The one big exception of not being able to buy HY debt is the Fed can buy fallen angles or IG companies that were downgraded like Ford, Boeing, etc. They have to remain BB so can't fall too far but best way I heard it is that it will be more targeted at saving nationally important firms. So they will be able to buy individual HY securities as well. 

I agree that it is a relatively arbitrary line but one that market just accepts. The IG corporate bond world (ex financials) is 4x the HY and higher if you include financials. Just highlighting the access to capital markets between the two. There is some inefficiencies between BB/BBB because of that cutoff but as shown by the Fed only being able to lever up HY debts 7x vs IG 10x, it shows the potential for higher loss. 

 
I have some CAT along with Disney in my Roth, long term holds. 

Almost doubled my DFS holdings. As mentioned before it's a long term hold. Last week's quick gain was unexpected. 

I won't be trading any more today. 
Hate DIS and CAT, but just took a very large position in DFS

 
Donald J. Trump

@realDonaldTrump

Major News Conference tonight, the White House at 6:00 P.M. (Eastern), to explain Guidelines for OPENING UP AMERICA AGAIN!

 
-OZ- said:
Starting to think just putting all my regular brokerage money in Amazon and BRK-B, never sell (until we're in retirement), never get dividends so there's no tax issue, makes sense. 
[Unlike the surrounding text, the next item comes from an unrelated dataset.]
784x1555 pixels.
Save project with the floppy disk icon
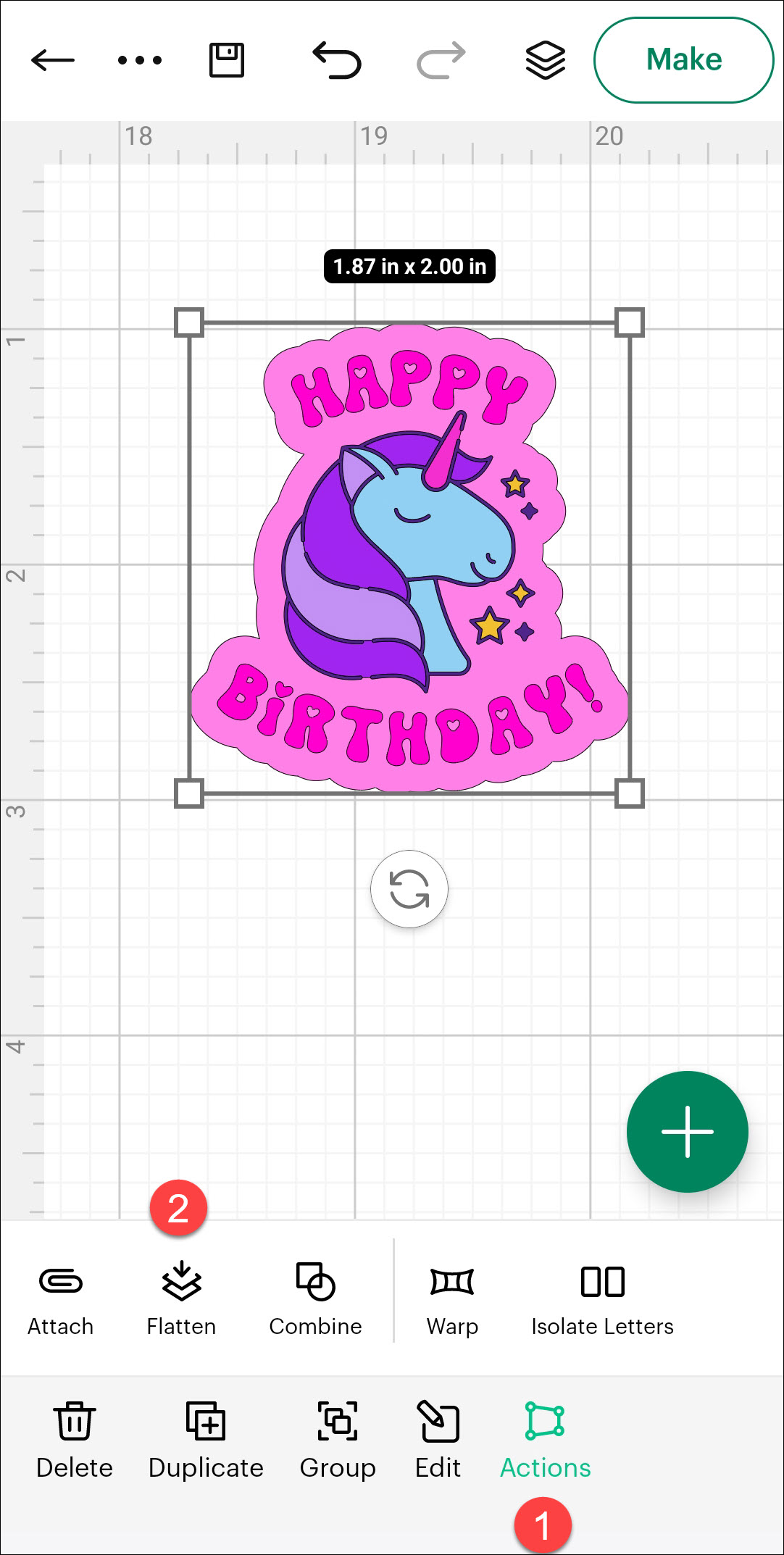point(227,60)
Don't know if I'd do it, but there's a logic to it.
I trade BRK B for my wife. She is always in cash or BRK or some combination. We like to have a base of about 50 shares that we hold and then if / when it drops, we add 10 or 20 shares at a clip, then sell once it rebounds. If it drops more (like in March) we buy more. Before you know it, it will be back over $200 and we'll sell those extra shares, letting the 50 ride. It's kind of fun, keeps us watching what is happening, nice easy diversification, and if we accumulate a lot of shares on a dip, that's fine too since we like it. I'm sure that's unconventional but we're only talking about twenty grand or so, and it's a pretty safe place to be.

 
Man CODX is a scary stock to do that with.  They could be worth a dollar as soon as tomorrow.
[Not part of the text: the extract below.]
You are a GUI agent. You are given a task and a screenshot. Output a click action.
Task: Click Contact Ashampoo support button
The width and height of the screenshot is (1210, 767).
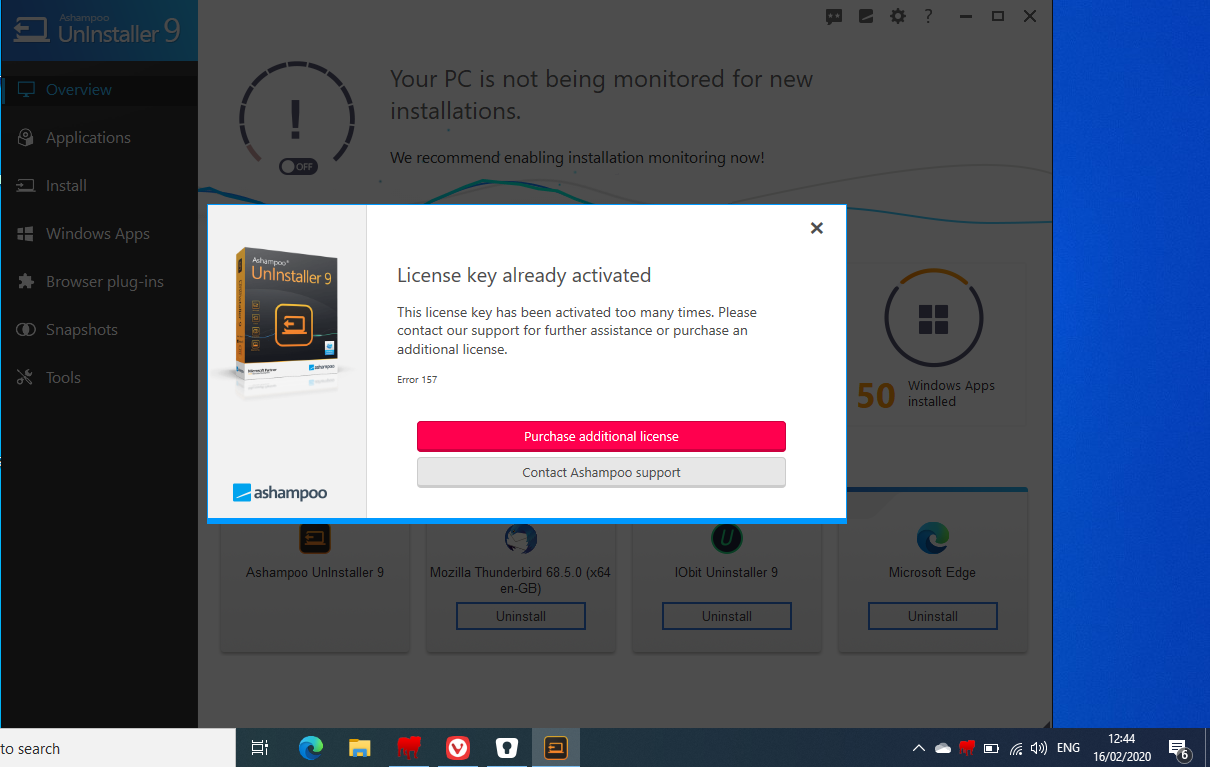click(x=601, y=472)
I think I'd rather do that on CCL which is about the same price for a $10 put.  While they are a bankruptcy risk too it's not going to happen within the next month.
lol .... CODX up 35% today.

Please continue to $*** all over my stock strategies without backing up your points. 

 
Are you long or short?
Mostly long. I have 15% in cash, about 3% in short hedges (SPY puts) and the vast majority in ETFs and some individual stocks. My worry is more on the public health side, not the money side. I don't trust that our government will do what is in the best interest of the health of its people.

 
House Democrats are pushing to pay Americans $2,000 a month during the economic crisis. Trump has signaled support for a 2nd round of payments.

https://www.yahoo.com/news/trump-says-hes-interested-another-173929813.html

Under Reps. Tim Ryan and Ro Khanna's Emergency Money for the People Act:lmao:  announced Tuesday, US citizens who are 16 or older and make less than $130,000 a year would receive up to $2,000 a month from the federal government for at least six months and until unemployment falls to pre-pandemic levels. 

BIG is on the verge of starting. I love 'em all. Such great folks.  :sarcasm: but I'll gladly take more free $. I'd kinda like my name engraved somewhere on the T-coins when they give up the charade and start printing them.